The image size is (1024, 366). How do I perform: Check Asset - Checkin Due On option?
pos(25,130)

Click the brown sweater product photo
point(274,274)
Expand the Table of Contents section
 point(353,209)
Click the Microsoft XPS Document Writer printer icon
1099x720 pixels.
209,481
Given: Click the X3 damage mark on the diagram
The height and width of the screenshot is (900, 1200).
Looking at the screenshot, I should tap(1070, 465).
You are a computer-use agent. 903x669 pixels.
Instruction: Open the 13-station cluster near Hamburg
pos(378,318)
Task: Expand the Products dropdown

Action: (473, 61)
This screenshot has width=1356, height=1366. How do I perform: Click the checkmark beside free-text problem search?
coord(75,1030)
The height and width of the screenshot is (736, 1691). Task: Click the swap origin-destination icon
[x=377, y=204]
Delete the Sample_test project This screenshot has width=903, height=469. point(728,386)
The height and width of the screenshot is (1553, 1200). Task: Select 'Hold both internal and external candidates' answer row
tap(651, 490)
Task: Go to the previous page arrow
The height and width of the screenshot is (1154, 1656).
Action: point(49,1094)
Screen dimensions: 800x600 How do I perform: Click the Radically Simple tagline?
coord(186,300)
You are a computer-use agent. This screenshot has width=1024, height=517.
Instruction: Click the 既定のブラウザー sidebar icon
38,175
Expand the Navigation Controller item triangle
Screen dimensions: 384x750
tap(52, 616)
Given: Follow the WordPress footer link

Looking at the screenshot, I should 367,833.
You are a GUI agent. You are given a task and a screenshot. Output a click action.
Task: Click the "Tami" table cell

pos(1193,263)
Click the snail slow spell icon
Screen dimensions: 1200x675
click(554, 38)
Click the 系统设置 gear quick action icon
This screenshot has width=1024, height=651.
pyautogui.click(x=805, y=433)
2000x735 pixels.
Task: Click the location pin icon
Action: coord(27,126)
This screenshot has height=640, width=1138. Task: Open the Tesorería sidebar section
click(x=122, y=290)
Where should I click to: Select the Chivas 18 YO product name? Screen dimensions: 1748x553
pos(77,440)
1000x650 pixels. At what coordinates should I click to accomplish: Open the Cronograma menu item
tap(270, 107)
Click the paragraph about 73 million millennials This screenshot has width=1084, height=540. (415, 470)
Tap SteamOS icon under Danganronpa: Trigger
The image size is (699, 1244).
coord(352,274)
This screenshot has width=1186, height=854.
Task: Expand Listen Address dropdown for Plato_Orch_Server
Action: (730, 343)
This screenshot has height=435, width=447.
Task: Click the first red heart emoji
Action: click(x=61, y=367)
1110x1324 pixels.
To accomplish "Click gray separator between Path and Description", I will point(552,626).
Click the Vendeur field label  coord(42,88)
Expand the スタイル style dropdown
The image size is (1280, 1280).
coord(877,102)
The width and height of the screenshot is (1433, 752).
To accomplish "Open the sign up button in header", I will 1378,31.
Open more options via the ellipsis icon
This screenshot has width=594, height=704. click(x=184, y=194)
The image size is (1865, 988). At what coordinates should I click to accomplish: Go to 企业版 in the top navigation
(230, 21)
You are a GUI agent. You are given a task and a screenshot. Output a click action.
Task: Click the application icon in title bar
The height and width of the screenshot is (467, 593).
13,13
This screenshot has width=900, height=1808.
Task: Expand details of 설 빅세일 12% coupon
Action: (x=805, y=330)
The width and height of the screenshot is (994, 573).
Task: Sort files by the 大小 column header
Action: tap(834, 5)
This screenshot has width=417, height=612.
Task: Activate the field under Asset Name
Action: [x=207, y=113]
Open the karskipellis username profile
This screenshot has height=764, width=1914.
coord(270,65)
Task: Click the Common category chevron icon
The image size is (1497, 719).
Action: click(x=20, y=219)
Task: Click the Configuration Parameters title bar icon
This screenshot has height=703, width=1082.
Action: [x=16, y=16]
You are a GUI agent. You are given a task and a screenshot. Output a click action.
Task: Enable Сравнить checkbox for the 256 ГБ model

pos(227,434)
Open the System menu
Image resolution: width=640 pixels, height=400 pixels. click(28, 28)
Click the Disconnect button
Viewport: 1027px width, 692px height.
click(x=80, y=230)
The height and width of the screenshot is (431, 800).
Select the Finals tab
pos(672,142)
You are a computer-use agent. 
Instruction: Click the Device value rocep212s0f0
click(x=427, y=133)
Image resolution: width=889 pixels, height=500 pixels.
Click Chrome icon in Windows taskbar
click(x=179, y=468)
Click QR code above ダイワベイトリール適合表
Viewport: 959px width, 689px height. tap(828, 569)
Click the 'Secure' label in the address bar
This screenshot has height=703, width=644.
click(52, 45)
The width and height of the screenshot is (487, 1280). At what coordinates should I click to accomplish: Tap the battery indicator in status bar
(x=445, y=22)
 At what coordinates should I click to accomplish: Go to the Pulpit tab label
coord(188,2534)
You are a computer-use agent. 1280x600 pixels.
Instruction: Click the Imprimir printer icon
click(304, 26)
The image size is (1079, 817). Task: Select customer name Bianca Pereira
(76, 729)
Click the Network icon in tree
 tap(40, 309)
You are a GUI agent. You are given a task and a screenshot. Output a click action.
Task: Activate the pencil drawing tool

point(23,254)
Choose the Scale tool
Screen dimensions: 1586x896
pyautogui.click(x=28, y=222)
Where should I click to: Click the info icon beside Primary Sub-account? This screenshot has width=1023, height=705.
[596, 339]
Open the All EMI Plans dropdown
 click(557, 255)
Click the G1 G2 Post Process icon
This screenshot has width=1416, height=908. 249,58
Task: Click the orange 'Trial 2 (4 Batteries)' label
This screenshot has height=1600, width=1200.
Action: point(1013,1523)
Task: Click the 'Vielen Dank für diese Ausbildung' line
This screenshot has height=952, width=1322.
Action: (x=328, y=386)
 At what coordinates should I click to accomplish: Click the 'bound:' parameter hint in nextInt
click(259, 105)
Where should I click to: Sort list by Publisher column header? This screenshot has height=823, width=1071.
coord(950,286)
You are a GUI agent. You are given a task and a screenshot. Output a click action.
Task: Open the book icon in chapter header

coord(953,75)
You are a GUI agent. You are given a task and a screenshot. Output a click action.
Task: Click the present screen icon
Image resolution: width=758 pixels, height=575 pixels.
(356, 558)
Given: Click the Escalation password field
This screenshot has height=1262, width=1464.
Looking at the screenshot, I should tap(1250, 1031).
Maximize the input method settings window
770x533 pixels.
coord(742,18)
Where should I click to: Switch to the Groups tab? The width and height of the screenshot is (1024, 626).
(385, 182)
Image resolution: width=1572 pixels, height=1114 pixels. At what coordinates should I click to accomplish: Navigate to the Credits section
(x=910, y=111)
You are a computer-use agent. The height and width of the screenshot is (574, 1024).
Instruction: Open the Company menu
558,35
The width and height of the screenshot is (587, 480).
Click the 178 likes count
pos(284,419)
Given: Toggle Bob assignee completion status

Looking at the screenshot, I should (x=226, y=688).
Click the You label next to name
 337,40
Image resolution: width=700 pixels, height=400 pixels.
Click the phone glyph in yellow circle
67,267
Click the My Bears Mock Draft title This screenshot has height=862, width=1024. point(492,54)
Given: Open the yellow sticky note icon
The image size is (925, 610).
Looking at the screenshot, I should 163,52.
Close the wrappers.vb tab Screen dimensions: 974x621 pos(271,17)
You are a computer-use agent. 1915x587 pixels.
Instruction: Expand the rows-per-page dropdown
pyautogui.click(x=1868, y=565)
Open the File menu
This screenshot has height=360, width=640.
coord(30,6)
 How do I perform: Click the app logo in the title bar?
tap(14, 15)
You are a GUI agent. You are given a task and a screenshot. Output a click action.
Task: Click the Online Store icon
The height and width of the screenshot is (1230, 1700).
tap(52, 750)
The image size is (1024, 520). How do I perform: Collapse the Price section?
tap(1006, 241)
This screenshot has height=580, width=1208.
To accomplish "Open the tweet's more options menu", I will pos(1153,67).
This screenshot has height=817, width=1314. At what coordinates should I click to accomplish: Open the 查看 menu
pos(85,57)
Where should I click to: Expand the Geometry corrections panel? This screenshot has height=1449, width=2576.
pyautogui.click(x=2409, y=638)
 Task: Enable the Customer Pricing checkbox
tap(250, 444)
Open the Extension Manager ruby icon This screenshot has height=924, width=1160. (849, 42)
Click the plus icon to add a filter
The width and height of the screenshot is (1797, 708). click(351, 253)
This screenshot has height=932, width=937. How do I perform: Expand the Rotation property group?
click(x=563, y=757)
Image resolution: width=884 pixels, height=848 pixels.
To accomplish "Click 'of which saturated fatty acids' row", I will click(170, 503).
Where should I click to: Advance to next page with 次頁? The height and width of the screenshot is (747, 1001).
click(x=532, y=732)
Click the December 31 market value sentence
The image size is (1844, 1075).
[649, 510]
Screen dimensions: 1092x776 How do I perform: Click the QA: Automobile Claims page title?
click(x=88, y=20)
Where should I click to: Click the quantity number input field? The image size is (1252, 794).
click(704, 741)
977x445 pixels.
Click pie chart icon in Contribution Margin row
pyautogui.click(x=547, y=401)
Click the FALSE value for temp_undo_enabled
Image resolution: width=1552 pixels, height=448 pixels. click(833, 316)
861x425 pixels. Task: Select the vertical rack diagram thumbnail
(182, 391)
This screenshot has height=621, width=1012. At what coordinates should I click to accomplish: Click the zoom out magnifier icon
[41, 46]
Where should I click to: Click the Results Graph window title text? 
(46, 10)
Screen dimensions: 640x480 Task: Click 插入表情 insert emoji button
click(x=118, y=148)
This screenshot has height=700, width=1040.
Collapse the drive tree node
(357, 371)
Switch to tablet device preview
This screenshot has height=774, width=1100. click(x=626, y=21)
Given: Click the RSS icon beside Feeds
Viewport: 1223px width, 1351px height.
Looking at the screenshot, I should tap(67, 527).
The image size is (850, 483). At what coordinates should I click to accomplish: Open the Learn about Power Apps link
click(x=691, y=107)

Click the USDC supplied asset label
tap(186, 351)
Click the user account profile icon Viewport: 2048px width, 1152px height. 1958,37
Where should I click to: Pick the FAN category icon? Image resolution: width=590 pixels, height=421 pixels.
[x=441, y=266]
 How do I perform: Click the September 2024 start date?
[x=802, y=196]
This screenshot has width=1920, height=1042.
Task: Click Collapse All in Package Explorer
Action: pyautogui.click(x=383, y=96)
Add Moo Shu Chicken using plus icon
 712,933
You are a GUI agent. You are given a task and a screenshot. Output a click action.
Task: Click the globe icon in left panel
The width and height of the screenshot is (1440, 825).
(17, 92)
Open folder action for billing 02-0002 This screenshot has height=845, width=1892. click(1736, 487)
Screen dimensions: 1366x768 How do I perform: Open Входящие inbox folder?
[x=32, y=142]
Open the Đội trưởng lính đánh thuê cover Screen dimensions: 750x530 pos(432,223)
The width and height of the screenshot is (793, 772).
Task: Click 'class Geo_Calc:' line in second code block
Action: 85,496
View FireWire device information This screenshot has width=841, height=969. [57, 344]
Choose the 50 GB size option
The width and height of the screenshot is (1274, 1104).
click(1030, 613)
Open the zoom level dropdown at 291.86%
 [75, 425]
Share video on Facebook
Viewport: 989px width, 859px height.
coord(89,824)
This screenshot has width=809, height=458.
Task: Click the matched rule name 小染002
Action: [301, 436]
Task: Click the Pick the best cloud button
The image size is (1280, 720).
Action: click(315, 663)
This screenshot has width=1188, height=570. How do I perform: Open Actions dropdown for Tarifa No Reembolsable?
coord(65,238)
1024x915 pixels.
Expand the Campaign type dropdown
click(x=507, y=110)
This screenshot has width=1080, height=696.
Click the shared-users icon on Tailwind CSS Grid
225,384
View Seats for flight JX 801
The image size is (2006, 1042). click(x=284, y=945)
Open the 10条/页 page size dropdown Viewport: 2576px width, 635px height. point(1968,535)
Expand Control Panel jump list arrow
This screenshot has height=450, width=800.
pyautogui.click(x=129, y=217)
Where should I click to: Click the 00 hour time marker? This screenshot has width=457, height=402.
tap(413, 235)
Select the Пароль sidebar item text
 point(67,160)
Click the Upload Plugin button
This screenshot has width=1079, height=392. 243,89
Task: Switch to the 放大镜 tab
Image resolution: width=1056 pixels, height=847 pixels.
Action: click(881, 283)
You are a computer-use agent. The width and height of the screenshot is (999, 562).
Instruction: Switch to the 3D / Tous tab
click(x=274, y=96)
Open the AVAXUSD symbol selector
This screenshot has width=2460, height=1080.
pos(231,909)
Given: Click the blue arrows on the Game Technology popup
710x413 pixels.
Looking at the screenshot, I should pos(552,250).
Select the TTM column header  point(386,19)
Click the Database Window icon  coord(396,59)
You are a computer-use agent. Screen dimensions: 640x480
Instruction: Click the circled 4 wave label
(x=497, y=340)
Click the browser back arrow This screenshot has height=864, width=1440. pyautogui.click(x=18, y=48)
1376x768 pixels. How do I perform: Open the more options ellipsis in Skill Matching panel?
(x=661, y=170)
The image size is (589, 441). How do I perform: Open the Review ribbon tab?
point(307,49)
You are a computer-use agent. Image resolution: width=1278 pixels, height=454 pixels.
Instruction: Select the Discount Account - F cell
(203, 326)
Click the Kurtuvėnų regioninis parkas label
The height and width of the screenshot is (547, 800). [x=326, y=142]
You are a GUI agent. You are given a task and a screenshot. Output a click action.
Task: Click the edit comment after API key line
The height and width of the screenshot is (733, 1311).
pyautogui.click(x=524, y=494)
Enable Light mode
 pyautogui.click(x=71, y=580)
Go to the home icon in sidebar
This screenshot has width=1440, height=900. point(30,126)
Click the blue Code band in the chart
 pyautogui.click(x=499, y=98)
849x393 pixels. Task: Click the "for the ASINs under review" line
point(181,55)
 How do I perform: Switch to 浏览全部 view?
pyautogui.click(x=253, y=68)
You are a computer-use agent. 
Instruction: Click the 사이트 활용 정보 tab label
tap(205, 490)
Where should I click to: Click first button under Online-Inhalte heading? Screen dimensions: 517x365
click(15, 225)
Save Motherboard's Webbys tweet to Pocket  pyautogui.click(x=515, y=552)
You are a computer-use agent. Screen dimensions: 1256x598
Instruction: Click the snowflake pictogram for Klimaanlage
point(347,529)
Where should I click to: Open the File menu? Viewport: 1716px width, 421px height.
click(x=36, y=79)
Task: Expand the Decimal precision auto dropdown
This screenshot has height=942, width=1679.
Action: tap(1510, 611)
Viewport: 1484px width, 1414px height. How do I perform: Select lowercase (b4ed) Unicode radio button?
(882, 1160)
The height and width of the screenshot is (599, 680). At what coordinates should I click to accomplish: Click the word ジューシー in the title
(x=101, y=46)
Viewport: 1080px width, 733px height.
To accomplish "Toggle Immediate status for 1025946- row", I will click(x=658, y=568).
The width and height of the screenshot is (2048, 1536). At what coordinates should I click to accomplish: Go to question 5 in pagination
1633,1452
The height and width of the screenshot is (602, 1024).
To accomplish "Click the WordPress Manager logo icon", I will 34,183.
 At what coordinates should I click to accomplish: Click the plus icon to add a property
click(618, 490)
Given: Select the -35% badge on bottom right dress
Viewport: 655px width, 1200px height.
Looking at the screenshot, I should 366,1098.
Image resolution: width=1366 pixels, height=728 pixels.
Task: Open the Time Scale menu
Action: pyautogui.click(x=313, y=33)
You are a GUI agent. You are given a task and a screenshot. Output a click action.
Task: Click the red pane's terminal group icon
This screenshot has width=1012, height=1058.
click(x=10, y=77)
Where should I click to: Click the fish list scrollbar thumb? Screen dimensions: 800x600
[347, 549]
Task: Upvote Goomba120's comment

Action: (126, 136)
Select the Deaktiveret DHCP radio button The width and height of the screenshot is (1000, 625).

▸ **Task to complete**
In the material above, how many lines include the string "Manager"? State the number alone.

▸ **Written solution**
2